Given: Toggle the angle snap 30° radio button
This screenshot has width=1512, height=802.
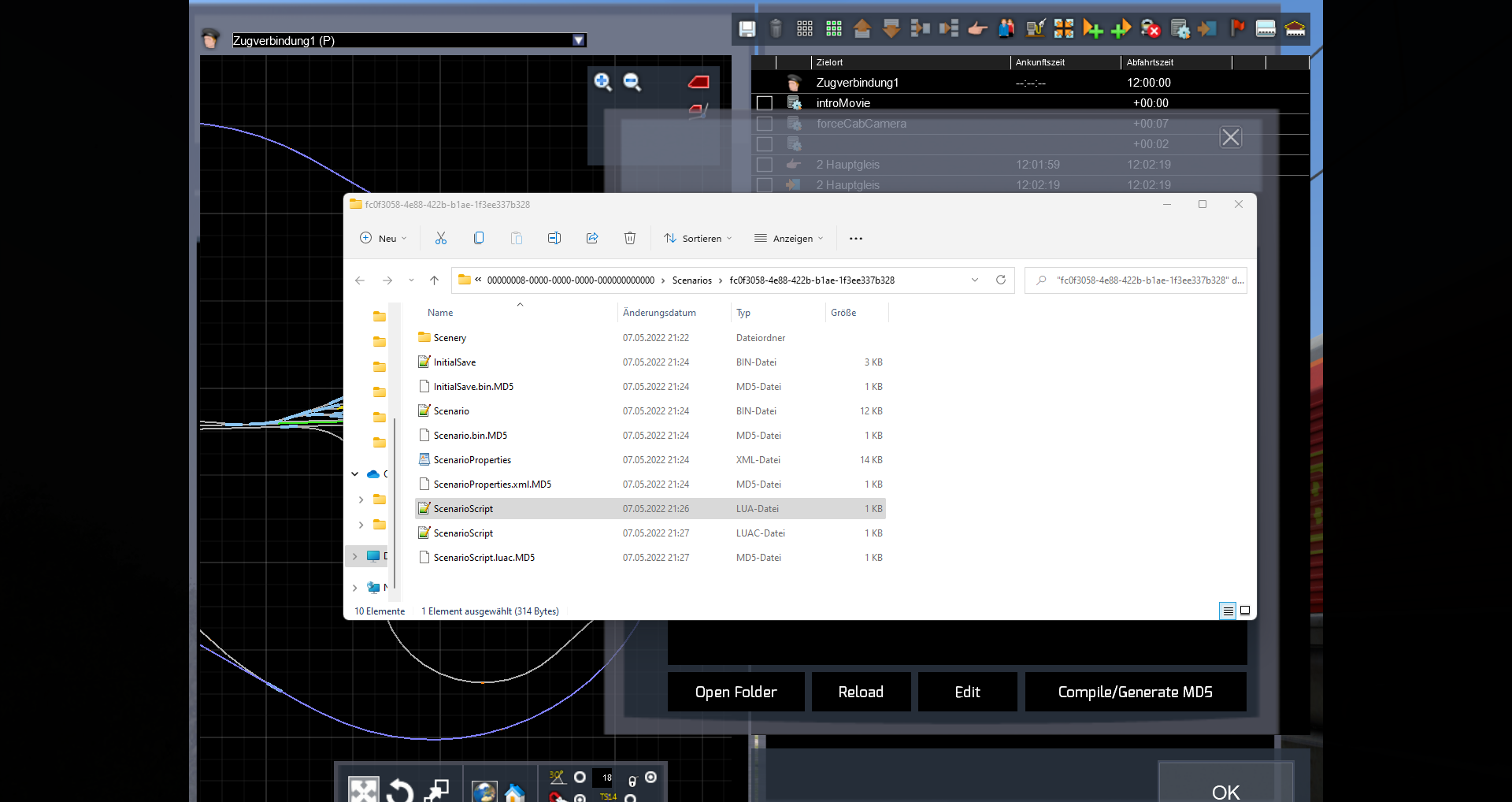Looking at the screenshot, I should pyautogui.click(x=580, y=778).
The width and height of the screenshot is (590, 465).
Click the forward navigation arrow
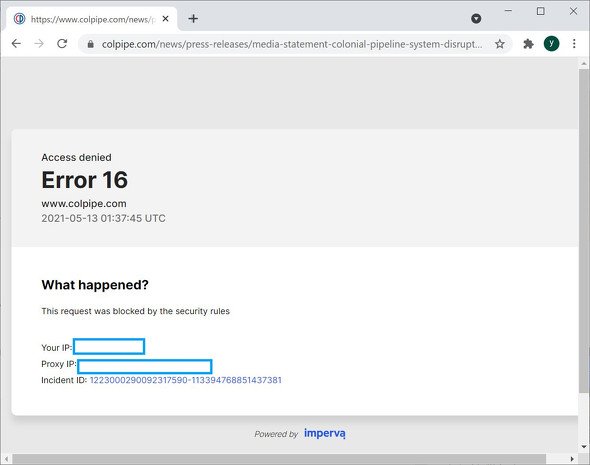[39, 44]
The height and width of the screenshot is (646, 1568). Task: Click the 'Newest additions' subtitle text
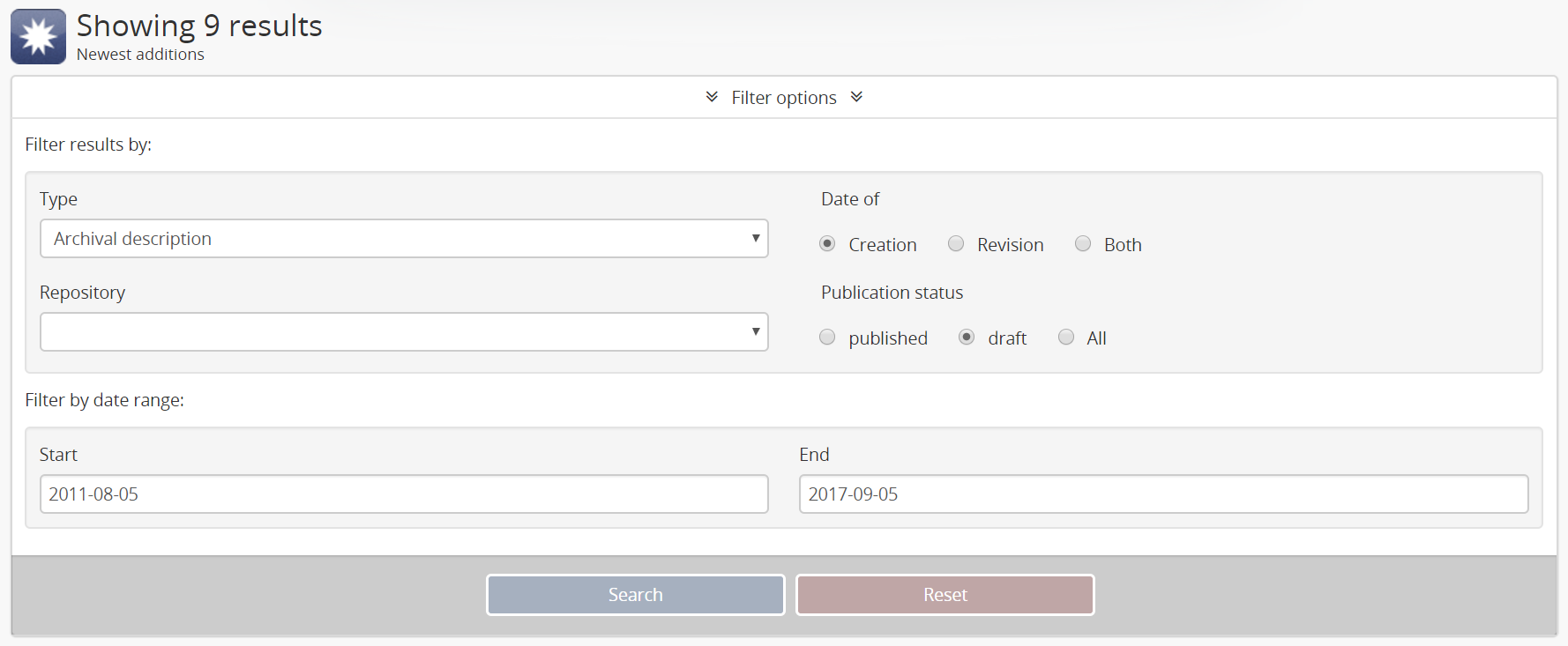[140, 55]
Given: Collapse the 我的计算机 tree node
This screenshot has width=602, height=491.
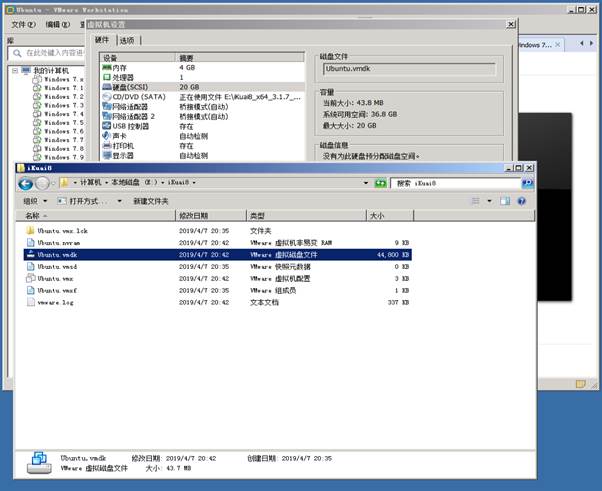Looking at the screenshot, I should point(14,71).
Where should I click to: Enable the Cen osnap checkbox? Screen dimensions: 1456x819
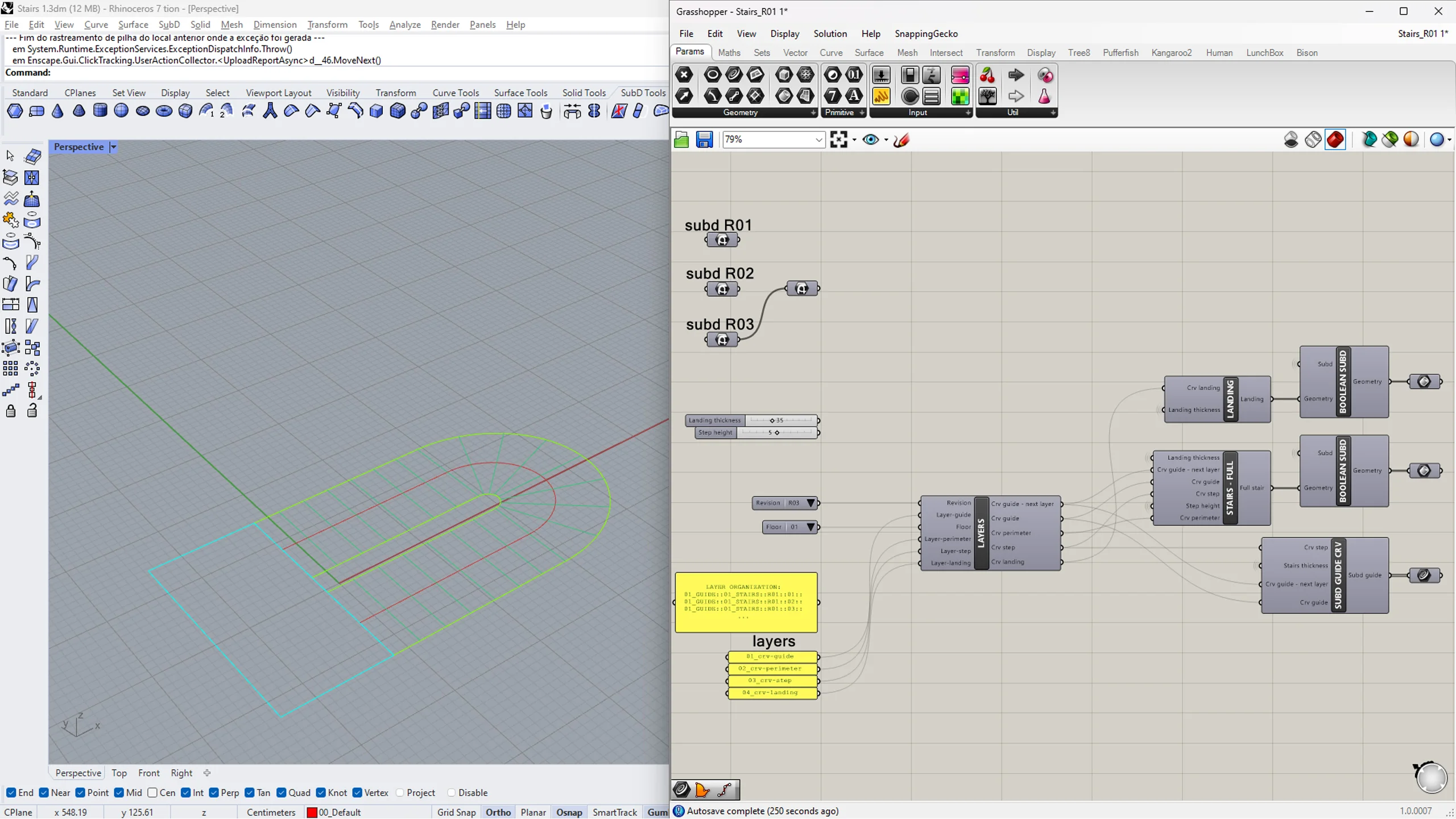tap(152, 792)
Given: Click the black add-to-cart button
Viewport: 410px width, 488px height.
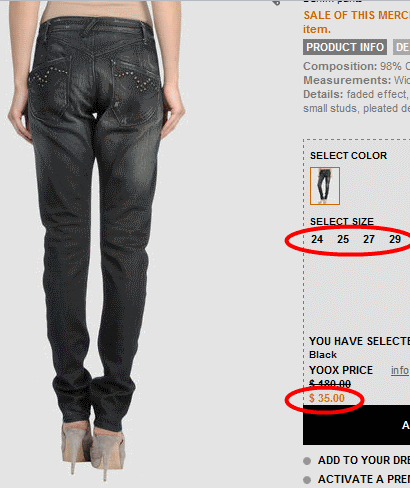Looking at the screenshot, I should click(356, 425).
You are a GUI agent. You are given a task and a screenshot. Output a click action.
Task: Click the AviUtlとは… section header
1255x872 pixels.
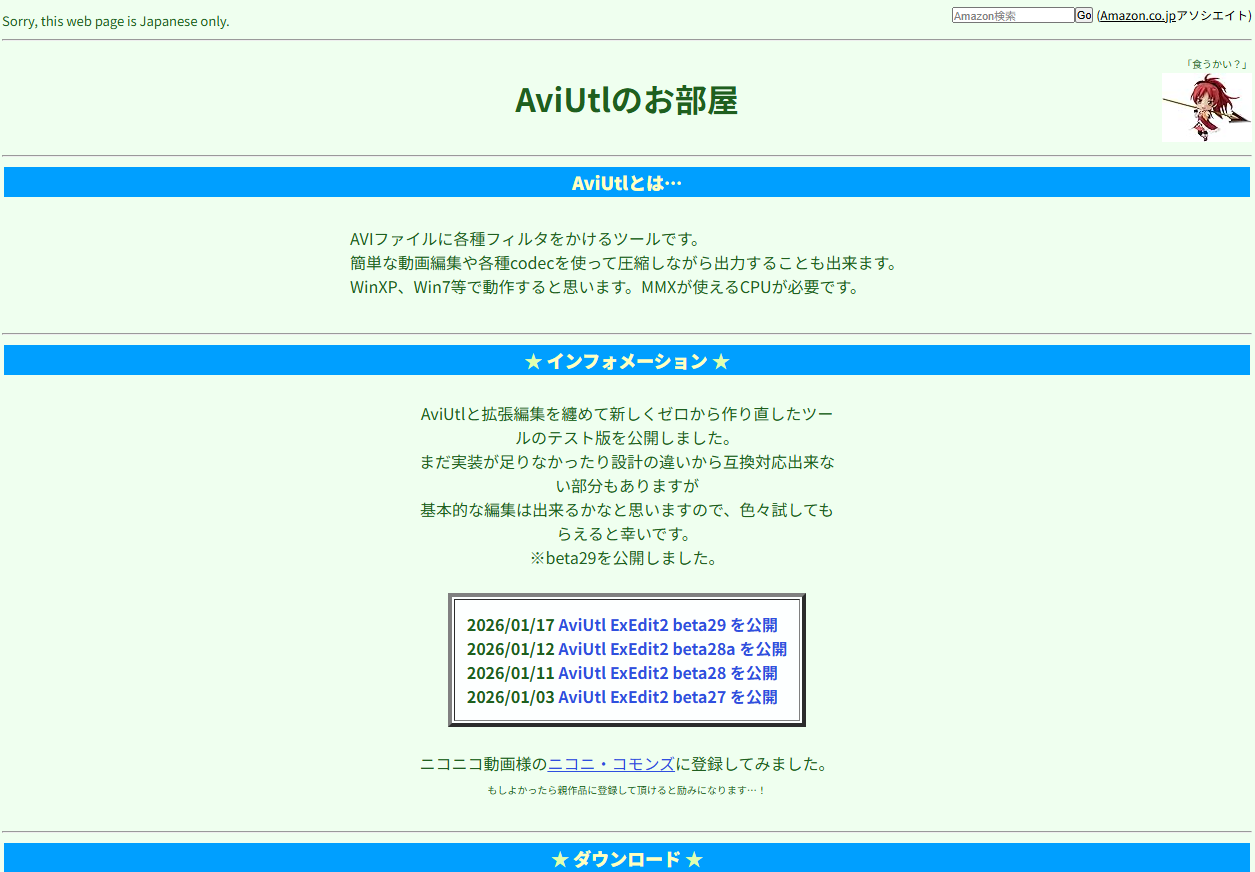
_ _ _ _
### ABOUT THIS EXERCISE
What are the lines of the data above that include the string "button"? Copy them.

### RESPONSE FOR THIS EXERCISE
Given: Toggle the angle snap 30° radio button
Given: Click the black add-to-cart button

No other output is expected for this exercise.